Der bisher wenig erforschte 3D-Druck im Blechblasinstrumentenbau sei hingegen ein Erfolg, erklärt Kerstin Voigt. «Die neue Technologie hilft auch beim Fachkräftemangel.» Bis zu zwölf Einzelteile könnten gleichzeitig gedruckt werden. «Das entlastet unser Personal, das ich dann etwa für Sonderanfertigungen einsetzen kann.» Wichtige Forschungsgelder habe «I-Ma-Tech» in den letzten Jahren in den Musikwinkel gebracht, wovon viele der 130 Werkstätten mit den rund 1400 Beschäftigen profitieren könnten, erläutert Voigt, eine Mitbegründerin der Initiative.
Materialproblem geklärt
«Die Forschung kommt der Branche international zugute, das zeigt unser zweites Projekt», ergänzt die Blechblasinstrumentenbaumeisterin. Dabei wurde in den vergangenen Monaten eine Lösung für den sogenannten Zinkfraß gesucht. Dieses Problem trat seit den 1990er Jahren bei Blechblasinstrumenten auf: Das Blech färbt sich an einigen Stellen punktförmig rot, schließlich entsteht ein Loch. «Dann muss aufwendig und teuer repariert werden. Instrumentenbauer weltweit waren machtlos. Es kursierten abenteuerlichste Geschichten.» Etwa wurde angenommen, dass Europäer durch den Konsum von Milchprodukten ein zu saures Milieu erzeugen und dadurch den Instrumenten schaden.

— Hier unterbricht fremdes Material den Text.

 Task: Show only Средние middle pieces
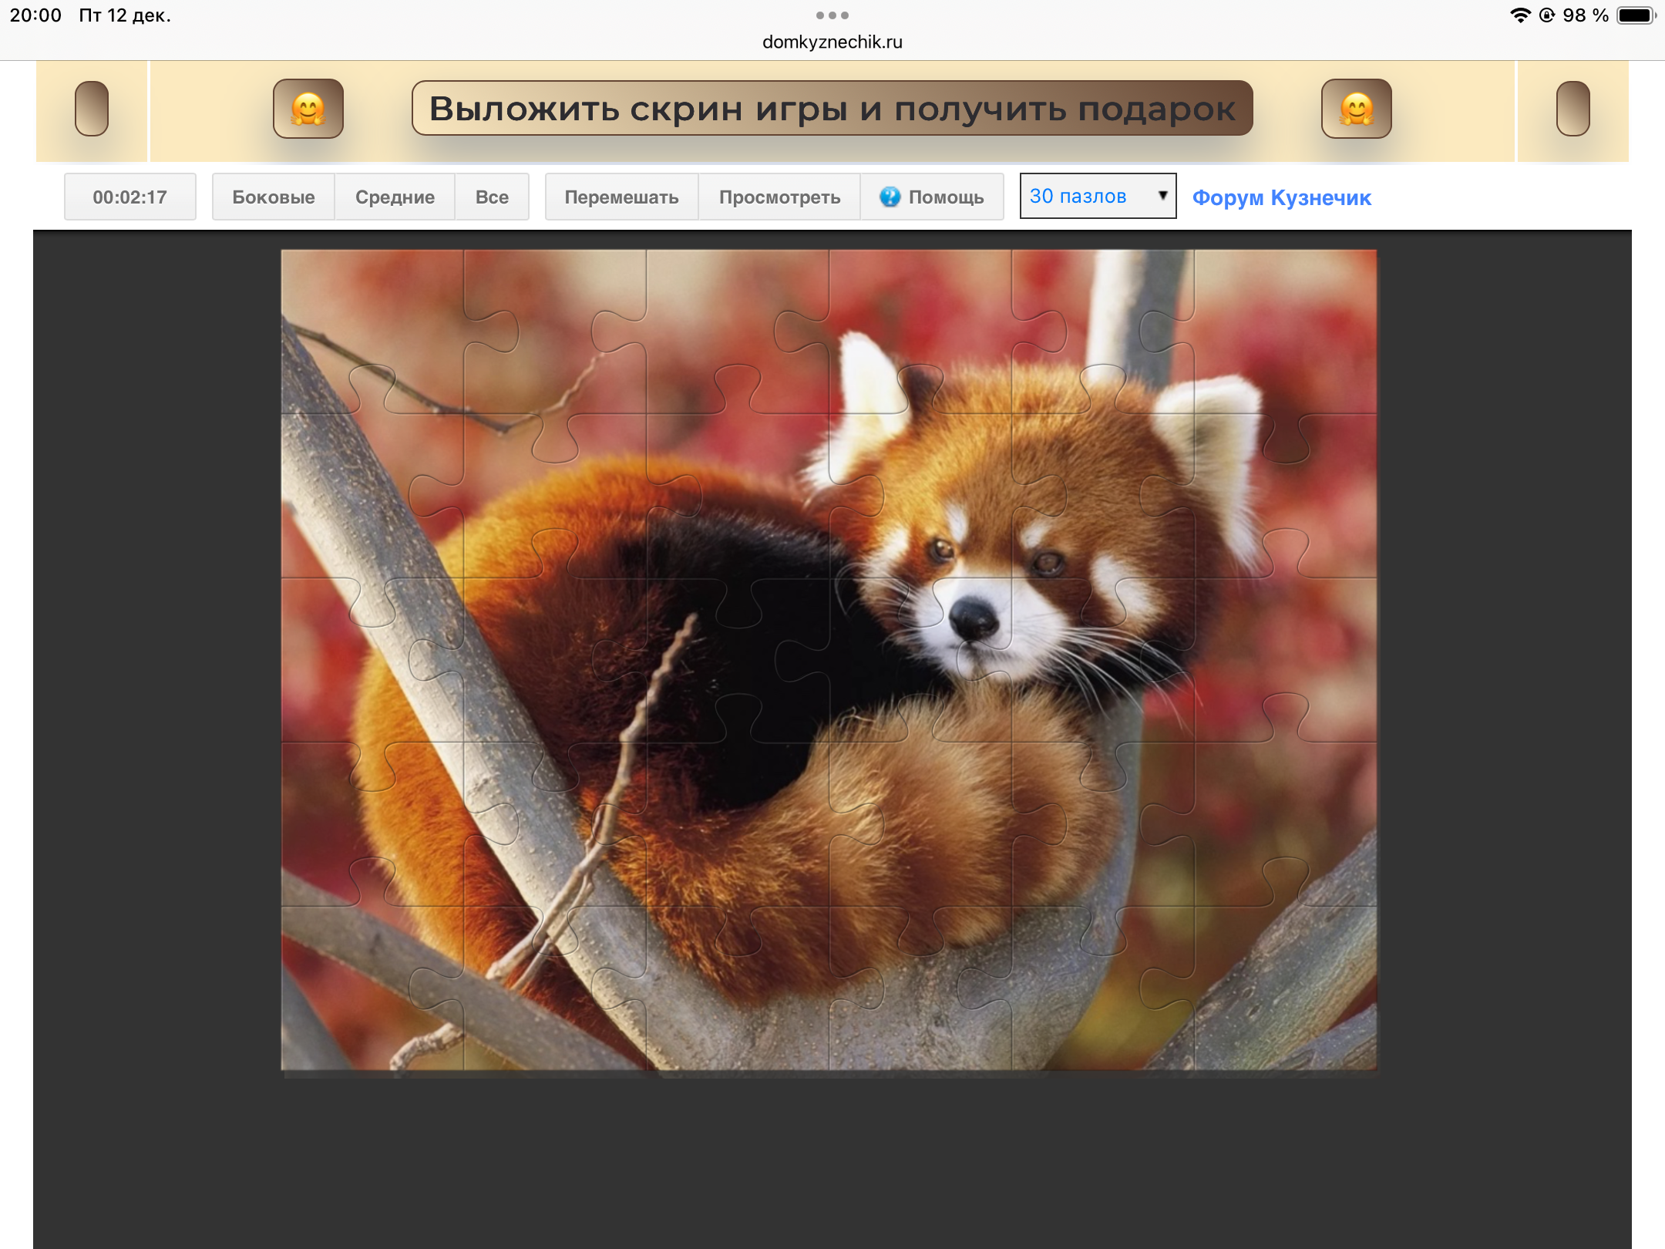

Zusammen mit Freiberger Wissenschaftlern konnte nachgewiesen werden, dass sich die Zusammensetzung von Metallverbindungen, sogenannte Legierungen, im Blechblasinstrumentenbau in den vergangenen Jahren geändert hat. «Verunreinigungen oder Spurenelemente darin sind zunehmend verschwunden. Aber dadurch wurde das Metall anfälliger für den Zinkfraß», so Voigt. Eine neu entwickelte Legierung, ein sogenannter Austauschstoff, könnte das nun verhindern. «Jetzt hoffen wir, dass sich mehrere Instrumentenhersteller zusammenfinden. Dann könnten wir die neue Mischung als größere Menge bei den Rohstofflieferanten in Auftrag geben.»